Le gouvernement à lui seul, quel que soit son degré d’investissement, ne peut jamais résoudre tous les problèmes d’un pays. Alors, au lieu de se plaindre constamment, les jeunes peuvent former des partenariats avec leur gouvernement ou des institutions privées afin d’œuvrer pour le changement. En commençant par créer une forte base éducationnelle, accessible à tous les citoyens, parce que l’éducation est l’outil de changement le plus durable et il reste un prérequis pour la vraie prospérité.

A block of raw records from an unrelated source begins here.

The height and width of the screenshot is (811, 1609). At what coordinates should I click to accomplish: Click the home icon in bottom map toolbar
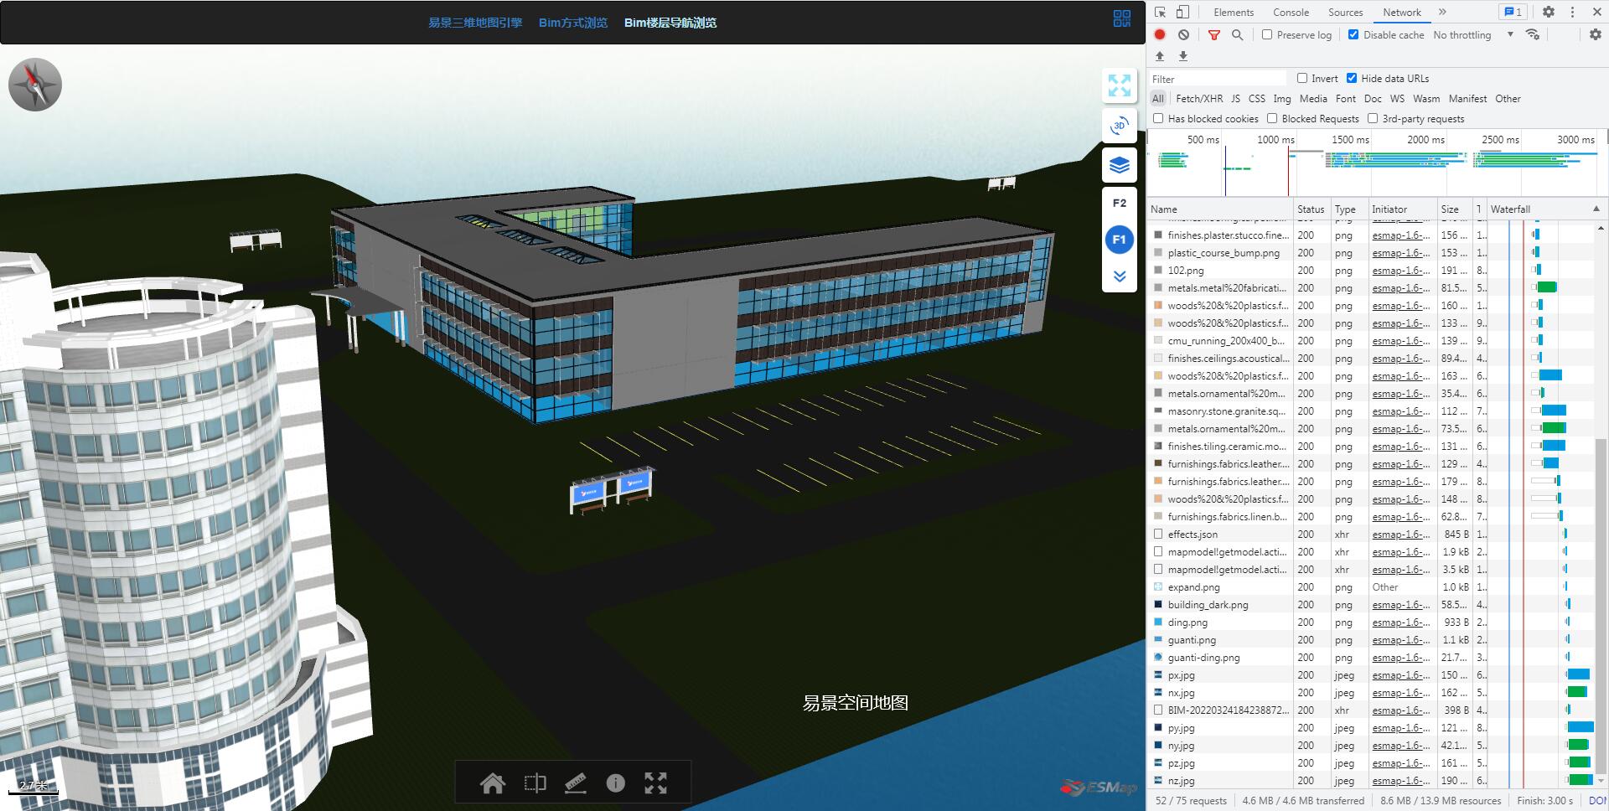click(493, 783)
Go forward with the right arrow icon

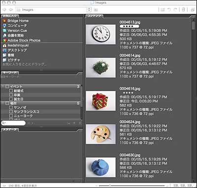point(11,10)
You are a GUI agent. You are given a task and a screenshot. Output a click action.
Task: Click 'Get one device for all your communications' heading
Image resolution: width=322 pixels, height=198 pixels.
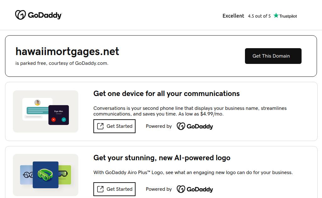[x=166, y=93]
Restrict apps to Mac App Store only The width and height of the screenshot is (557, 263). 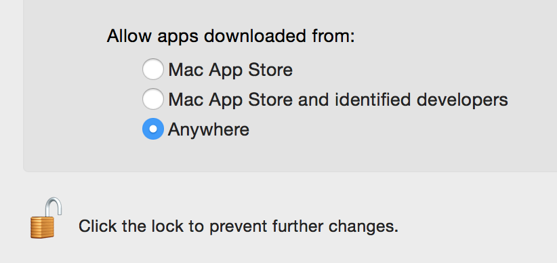(153, 69)
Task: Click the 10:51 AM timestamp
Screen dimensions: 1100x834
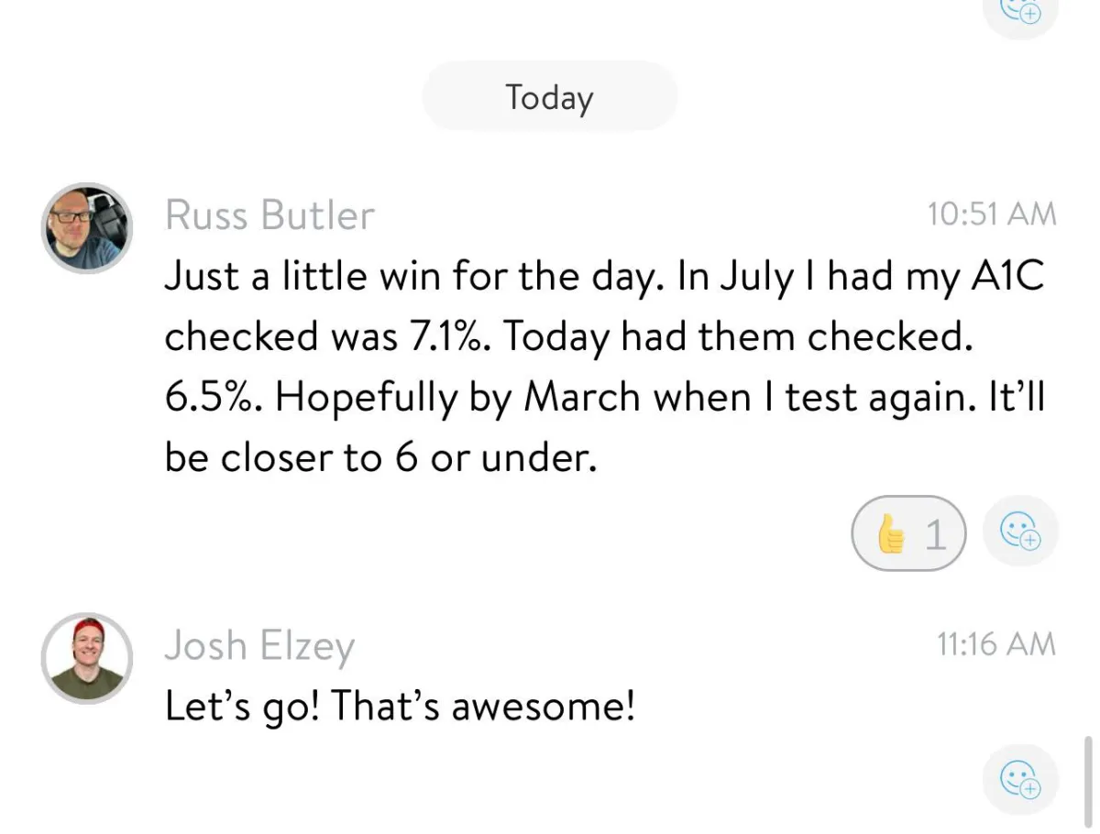Action: pyautogui.click(x=991, y=214)
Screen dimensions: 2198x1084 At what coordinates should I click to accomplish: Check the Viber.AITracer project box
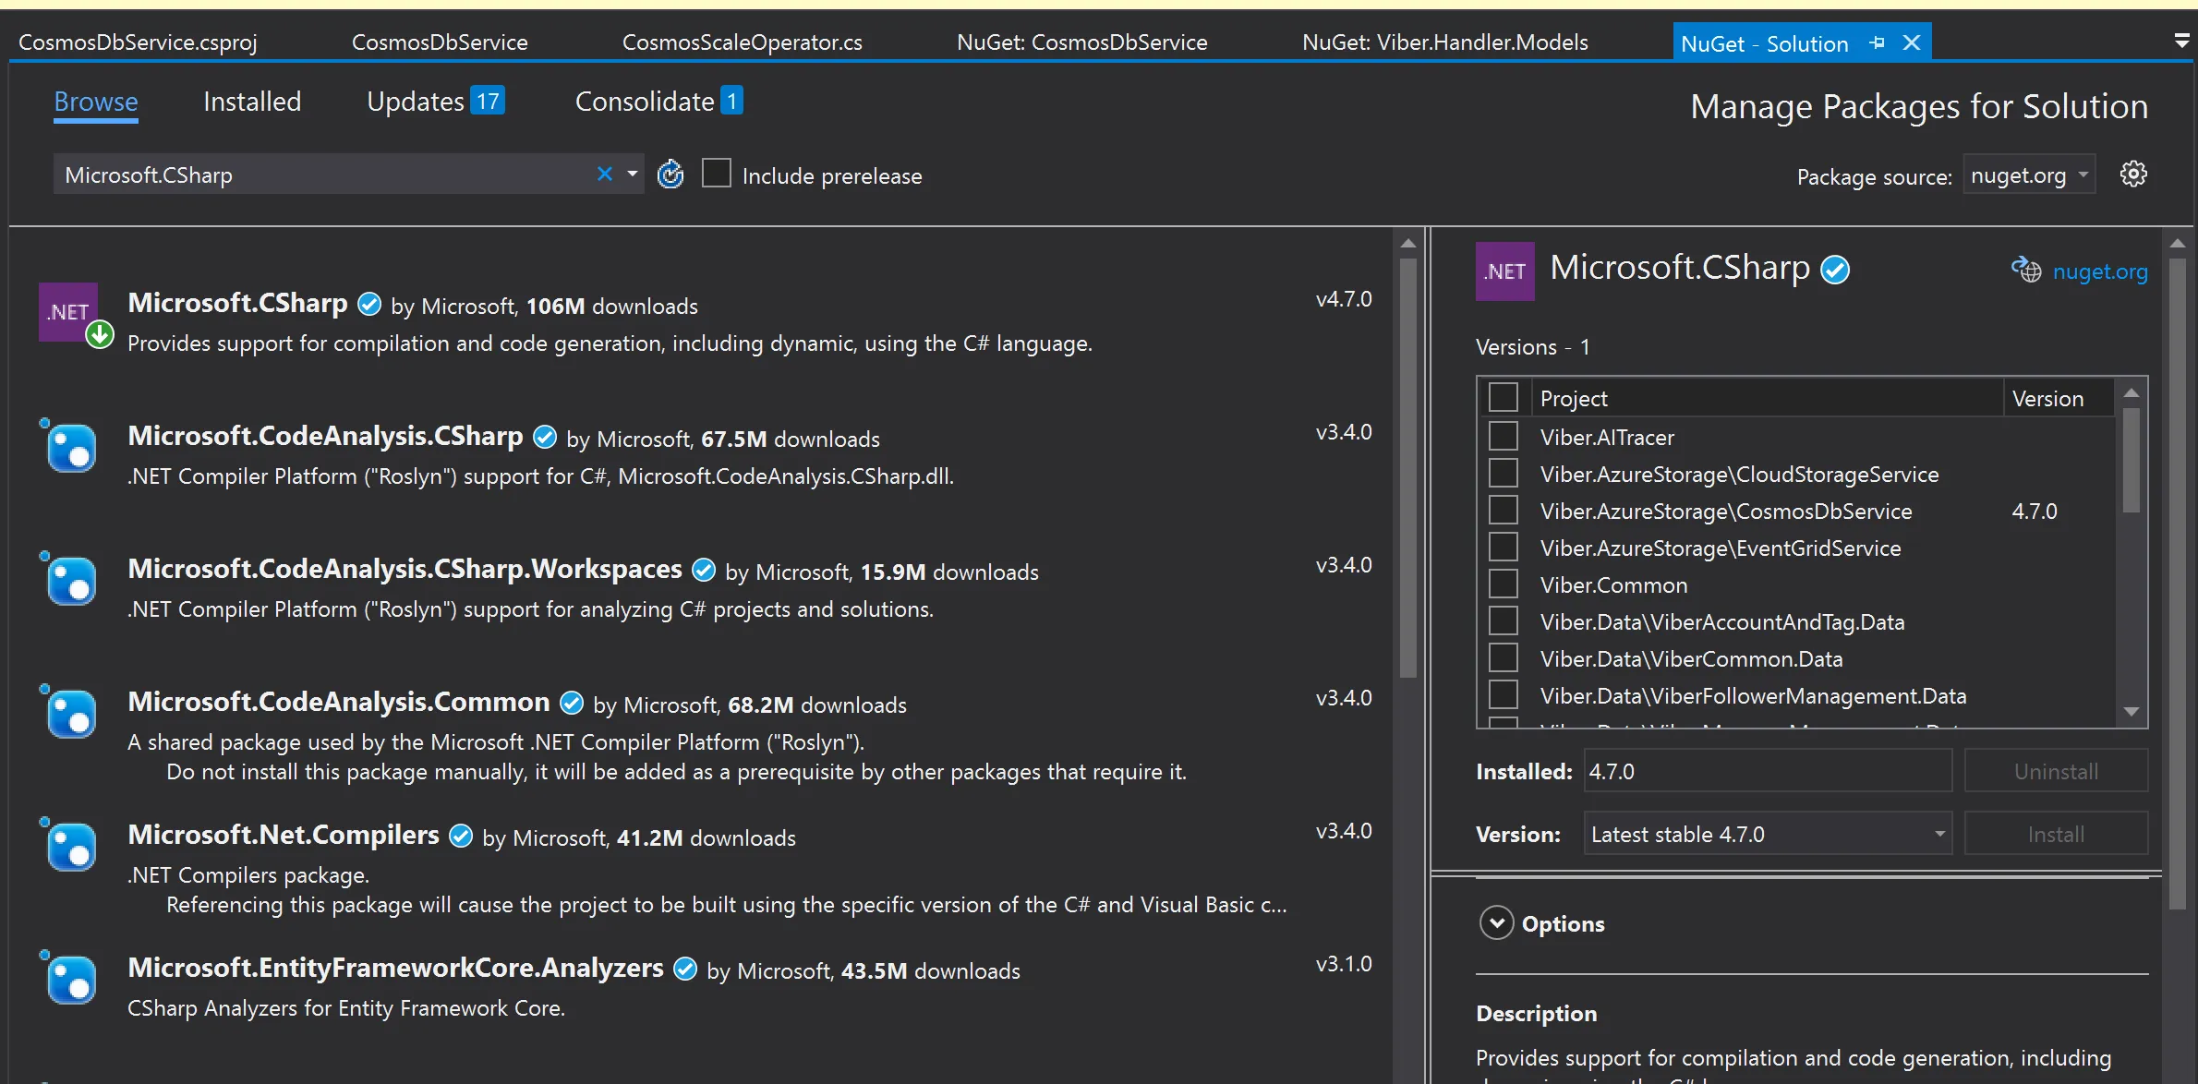[x=1504, y=437]
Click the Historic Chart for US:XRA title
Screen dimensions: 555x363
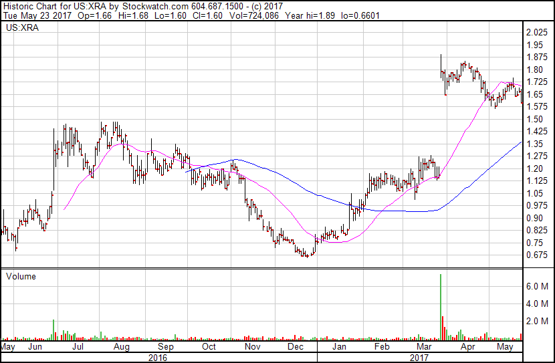tap(51, 6)
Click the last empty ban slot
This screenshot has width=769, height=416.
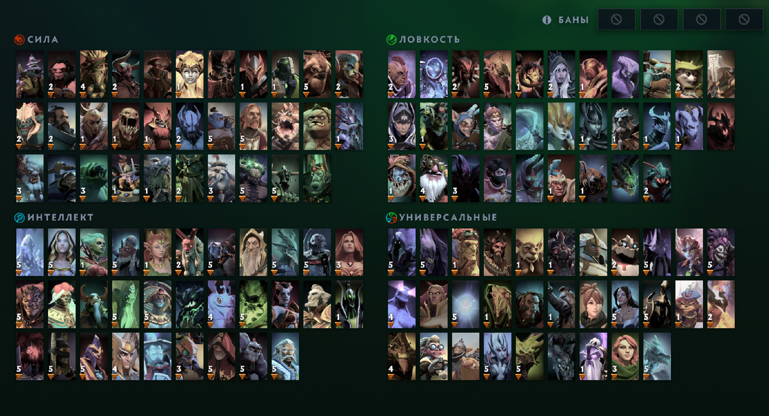[744, 20]
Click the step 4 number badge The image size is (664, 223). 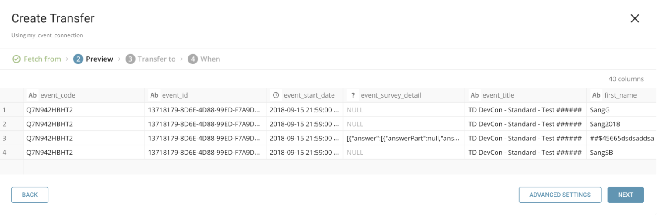pyautogui.click(x=193, y=59)
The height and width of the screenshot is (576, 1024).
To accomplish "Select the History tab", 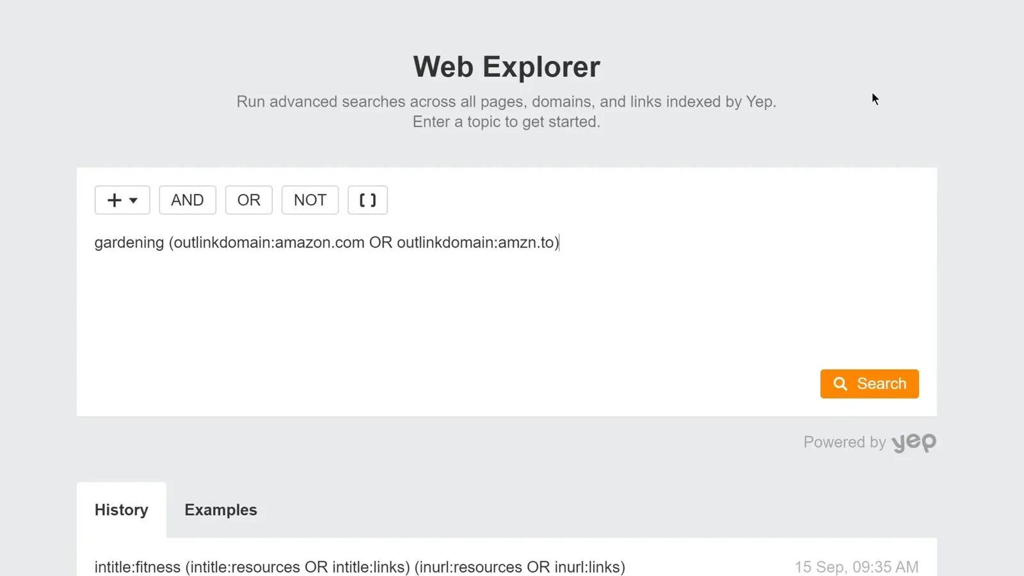I will click(122, 510).
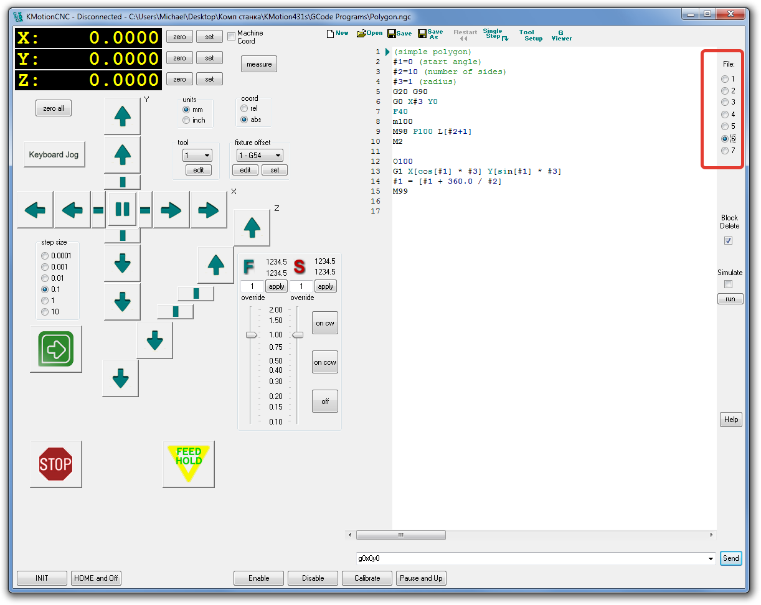Enable the Machine Coord checkbox
This screenshot has height=605, width=761.
(x=232, y=36)
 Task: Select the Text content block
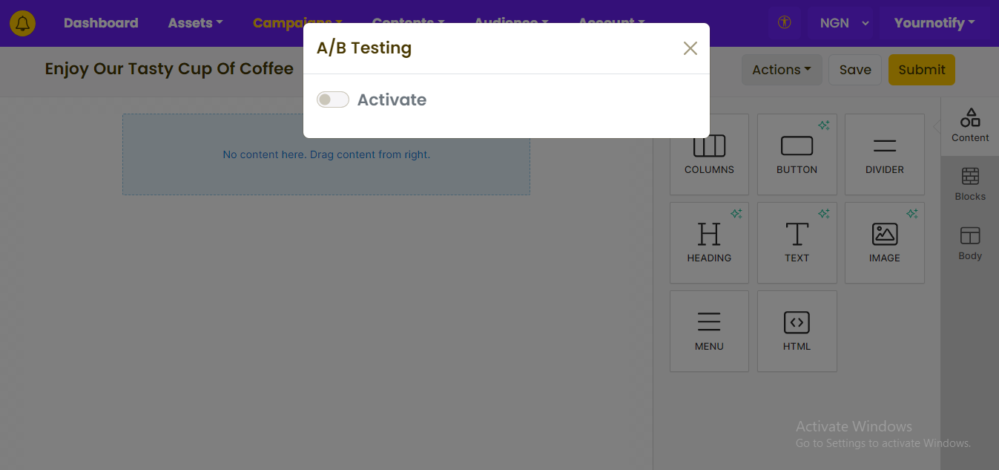pyautogui.click(x=797, y=243)
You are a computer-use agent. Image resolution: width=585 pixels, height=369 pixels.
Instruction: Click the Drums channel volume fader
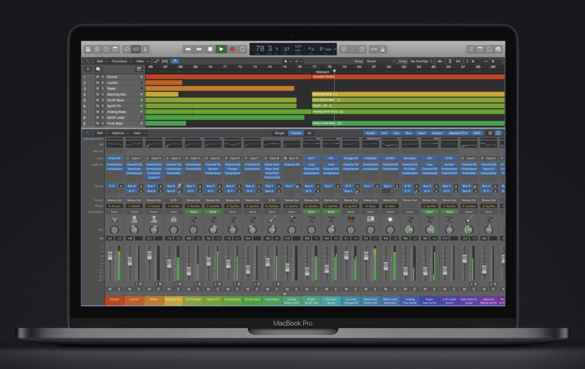(110, 257)
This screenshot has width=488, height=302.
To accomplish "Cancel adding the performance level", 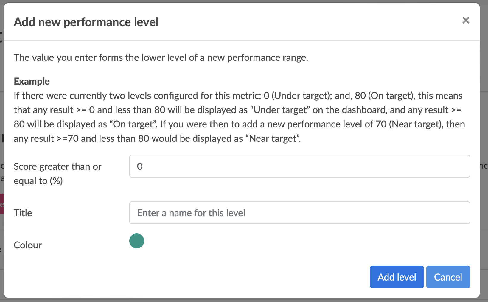I will 448,277.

Il y avait nombre de conseillers au sommet dont Kofi Annan, Winnie Mandela, Mohammad Yunnez, le vice-président de l’Irlande (prochain pays hôte), plusieurs chefs d’entreprise à l’instar du PDG de Barclays et même des Prix Nobel. Les ateliers et les séances plénières étaient l’occasion pour moi d’apprendre le meilleur des autres et j’espère retourner en 2014, en tant qu’ambassadrice, au sommet de Dublin, pour partager l’évolution de mon projet d’éducation des orphelins. »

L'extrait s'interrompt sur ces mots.